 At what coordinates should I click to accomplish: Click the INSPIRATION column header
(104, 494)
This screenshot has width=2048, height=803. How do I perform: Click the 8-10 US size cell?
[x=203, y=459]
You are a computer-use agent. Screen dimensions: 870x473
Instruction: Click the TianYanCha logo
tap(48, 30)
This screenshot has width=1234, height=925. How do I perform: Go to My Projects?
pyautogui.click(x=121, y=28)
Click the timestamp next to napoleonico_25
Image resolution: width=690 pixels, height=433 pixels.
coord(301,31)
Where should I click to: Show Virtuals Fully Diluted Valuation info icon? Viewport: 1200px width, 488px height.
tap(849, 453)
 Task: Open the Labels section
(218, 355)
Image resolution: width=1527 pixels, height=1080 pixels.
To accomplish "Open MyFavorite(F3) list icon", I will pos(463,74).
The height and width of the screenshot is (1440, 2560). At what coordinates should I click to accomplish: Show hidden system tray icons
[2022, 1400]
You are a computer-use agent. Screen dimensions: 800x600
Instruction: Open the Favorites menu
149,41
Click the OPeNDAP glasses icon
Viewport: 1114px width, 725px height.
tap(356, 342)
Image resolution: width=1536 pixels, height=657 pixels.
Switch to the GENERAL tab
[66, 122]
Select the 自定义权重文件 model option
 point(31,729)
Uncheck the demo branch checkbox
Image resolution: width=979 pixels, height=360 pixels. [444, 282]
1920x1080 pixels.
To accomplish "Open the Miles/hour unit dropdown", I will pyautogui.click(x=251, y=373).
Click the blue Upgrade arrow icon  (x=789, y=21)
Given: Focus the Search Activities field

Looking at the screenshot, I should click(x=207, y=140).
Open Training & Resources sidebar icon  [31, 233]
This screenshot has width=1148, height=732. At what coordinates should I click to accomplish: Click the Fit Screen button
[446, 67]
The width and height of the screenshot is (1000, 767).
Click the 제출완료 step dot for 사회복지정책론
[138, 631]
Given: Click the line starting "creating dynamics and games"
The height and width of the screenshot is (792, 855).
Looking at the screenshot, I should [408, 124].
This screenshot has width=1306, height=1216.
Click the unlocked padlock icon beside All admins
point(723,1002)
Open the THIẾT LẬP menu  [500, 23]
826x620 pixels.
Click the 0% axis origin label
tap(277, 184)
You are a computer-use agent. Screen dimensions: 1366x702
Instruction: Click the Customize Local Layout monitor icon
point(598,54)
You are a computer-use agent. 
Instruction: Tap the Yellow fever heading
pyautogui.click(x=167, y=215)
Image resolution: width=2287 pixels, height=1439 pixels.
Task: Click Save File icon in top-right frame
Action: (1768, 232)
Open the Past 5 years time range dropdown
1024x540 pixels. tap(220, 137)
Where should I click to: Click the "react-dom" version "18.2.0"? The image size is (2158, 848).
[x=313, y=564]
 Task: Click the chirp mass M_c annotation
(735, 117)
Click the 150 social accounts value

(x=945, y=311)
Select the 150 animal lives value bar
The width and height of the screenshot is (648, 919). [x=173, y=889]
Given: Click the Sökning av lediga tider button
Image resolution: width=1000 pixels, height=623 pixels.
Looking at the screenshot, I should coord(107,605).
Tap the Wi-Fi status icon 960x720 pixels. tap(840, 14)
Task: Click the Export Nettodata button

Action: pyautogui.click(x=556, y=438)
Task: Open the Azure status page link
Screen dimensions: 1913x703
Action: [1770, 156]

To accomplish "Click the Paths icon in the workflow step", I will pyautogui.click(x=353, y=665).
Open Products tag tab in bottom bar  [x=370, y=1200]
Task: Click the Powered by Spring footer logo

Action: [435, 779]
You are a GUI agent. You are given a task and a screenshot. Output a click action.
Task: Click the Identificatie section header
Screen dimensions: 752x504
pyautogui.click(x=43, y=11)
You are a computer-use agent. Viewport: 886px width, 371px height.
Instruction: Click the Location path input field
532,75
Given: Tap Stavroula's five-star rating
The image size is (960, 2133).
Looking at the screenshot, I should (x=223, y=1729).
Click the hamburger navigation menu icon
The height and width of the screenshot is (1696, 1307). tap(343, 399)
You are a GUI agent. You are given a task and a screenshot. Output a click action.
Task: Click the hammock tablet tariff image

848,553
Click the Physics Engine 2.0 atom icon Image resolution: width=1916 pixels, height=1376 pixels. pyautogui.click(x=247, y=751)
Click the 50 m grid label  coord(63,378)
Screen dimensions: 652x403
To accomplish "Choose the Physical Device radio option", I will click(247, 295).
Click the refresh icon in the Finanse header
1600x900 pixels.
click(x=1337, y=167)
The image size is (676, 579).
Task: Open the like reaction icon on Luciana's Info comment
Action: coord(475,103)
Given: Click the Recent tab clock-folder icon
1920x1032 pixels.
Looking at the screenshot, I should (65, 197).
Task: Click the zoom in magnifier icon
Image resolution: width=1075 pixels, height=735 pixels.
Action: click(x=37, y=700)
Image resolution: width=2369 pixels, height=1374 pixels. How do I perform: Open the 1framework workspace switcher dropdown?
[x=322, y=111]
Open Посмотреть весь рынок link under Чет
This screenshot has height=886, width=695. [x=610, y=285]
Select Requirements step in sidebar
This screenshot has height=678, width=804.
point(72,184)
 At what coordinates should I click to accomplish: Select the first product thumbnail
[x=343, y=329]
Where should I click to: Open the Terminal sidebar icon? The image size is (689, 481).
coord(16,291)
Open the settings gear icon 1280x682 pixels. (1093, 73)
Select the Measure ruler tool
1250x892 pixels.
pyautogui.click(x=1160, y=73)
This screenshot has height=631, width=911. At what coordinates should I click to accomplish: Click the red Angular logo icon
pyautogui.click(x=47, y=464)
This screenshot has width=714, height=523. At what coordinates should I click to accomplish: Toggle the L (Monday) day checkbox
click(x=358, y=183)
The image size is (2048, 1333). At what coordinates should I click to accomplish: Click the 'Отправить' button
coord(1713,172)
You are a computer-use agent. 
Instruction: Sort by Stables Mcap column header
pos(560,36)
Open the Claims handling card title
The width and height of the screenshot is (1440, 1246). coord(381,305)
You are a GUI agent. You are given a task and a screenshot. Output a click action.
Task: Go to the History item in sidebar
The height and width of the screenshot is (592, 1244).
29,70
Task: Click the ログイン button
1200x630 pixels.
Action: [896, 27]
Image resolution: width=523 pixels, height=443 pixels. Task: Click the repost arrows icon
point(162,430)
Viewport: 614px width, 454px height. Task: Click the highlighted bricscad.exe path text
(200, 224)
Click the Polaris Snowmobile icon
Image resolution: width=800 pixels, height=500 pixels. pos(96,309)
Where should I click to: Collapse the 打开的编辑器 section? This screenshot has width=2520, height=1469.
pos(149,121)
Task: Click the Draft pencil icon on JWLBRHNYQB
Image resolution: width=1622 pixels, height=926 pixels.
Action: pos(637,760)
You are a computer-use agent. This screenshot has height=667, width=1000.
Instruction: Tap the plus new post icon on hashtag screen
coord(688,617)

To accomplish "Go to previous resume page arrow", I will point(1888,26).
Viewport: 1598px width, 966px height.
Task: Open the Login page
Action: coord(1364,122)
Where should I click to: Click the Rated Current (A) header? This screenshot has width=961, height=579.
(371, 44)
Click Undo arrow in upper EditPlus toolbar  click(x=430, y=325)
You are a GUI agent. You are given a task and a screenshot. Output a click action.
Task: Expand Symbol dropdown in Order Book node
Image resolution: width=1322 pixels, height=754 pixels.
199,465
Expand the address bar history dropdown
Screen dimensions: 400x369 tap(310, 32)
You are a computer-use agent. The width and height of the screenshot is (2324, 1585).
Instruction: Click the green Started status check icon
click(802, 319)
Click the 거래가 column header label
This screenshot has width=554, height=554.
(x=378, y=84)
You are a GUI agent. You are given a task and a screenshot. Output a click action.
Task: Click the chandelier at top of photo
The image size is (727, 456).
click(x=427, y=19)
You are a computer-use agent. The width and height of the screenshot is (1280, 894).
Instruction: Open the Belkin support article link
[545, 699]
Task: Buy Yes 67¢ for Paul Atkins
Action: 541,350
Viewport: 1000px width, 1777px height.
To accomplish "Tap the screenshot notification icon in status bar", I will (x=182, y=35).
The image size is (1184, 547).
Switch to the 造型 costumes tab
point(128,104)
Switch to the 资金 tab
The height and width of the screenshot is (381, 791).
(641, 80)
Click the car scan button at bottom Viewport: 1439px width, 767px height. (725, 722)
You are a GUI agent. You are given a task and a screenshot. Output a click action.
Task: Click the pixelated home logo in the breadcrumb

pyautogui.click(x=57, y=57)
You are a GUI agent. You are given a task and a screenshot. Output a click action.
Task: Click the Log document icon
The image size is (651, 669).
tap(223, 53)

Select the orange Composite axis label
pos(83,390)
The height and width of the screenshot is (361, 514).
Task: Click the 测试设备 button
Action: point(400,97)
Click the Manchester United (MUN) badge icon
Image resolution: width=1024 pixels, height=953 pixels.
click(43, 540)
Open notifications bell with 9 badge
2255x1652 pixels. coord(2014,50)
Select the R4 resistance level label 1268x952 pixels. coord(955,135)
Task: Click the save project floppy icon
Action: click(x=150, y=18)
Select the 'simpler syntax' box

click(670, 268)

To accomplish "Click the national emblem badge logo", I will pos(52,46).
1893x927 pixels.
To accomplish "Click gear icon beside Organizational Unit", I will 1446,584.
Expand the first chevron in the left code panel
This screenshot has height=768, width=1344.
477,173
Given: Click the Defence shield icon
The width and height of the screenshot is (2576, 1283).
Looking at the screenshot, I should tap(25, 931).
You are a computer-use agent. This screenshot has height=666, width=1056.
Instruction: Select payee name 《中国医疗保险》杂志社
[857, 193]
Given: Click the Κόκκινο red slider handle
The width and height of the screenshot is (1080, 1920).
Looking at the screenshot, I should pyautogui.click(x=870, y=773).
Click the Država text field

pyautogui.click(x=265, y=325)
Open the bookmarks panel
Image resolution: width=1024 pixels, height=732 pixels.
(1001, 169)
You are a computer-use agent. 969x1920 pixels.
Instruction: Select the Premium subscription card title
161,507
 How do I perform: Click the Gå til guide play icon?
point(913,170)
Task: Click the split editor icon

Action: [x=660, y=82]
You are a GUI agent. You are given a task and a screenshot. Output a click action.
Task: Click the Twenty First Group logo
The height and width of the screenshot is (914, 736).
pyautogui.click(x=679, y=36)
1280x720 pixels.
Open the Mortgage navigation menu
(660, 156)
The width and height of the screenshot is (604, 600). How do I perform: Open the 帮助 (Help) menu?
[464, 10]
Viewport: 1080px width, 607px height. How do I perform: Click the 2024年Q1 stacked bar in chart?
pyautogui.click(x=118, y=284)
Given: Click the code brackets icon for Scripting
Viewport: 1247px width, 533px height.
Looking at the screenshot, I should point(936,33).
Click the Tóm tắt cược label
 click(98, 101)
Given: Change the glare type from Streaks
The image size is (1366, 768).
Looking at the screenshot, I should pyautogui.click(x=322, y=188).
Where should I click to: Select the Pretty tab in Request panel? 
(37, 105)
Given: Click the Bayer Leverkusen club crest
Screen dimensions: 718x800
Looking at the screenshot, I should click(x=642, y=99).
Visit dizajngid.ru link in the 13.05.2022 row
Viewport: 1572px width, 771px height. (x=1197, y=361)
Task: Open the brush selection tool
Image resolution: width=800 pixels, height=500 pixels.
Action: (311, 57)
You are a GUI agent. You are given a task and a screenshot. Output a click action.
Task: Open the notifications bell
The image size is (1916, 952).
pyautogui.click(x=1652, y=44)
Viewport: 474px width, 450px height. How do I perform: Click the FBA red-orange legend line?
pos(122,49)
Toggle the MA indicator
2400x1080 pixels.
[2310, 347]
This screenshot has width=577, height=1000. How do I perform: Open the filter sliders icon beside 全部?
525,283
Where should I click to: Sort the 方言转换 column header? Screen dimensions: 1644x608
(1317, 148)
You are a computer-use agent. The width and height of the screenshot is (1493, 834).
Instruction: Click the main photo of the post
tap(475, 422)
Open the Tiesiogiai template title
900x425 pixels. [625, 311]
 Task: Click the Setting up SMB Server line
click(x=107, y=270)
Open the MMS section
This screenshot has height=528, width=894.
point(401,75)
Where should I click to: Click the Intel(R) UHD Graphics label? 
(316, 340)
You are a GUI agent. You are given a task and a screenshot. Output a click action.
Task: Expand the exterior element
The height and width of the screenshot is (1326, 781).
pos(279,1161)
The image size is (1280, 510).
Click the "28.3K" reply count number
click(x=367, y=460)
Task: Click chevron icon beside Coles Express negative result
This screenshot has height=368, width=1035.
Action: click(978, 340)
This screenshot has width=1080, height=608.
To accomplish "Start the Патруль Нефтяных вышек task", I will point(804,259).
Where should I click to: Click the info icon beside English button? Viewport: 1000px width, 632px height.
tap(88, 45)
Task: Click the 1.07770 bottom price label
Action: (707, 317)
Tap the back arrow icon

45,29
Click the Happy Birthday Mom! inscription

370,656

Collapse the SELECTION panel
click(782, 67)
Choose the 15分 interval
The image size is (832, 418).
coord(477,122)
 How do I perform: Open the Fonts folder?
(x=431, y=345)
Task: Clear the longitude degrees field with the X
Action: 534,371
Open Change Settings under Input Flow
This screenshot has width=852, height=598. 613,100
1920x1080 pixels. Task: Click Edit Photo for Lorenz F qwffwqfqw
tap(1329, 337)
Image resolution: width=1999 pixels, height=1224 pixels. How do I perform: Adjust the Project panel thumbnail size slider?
-*-
** Task to complete **
Rewrite the rows from the line that contains "This screenshot has width=714, height=523." through the line that contains "The width and height of the screenshot is (1440, 1246).", both included, swapping "Instruction" for "Command" and leaving everything else as it is.

** Answer to the problem **
This screenshot has width=714, height=523. At what coordinates should I click to accomplish: Toggle the L (Monday) day checkbox
click(x=358, y=183)
The image size is (2048, 1333). At what coordinates should I click to accomplish: Click the 'Отправить' button
coord(1713,172)
You are a computer-use agent. 
Command: Sort by Stables Mcap column header
pos(560,36)
Open the Claims handling card title
The width and height of the screenshot is (1440, 1246). coord(381,305)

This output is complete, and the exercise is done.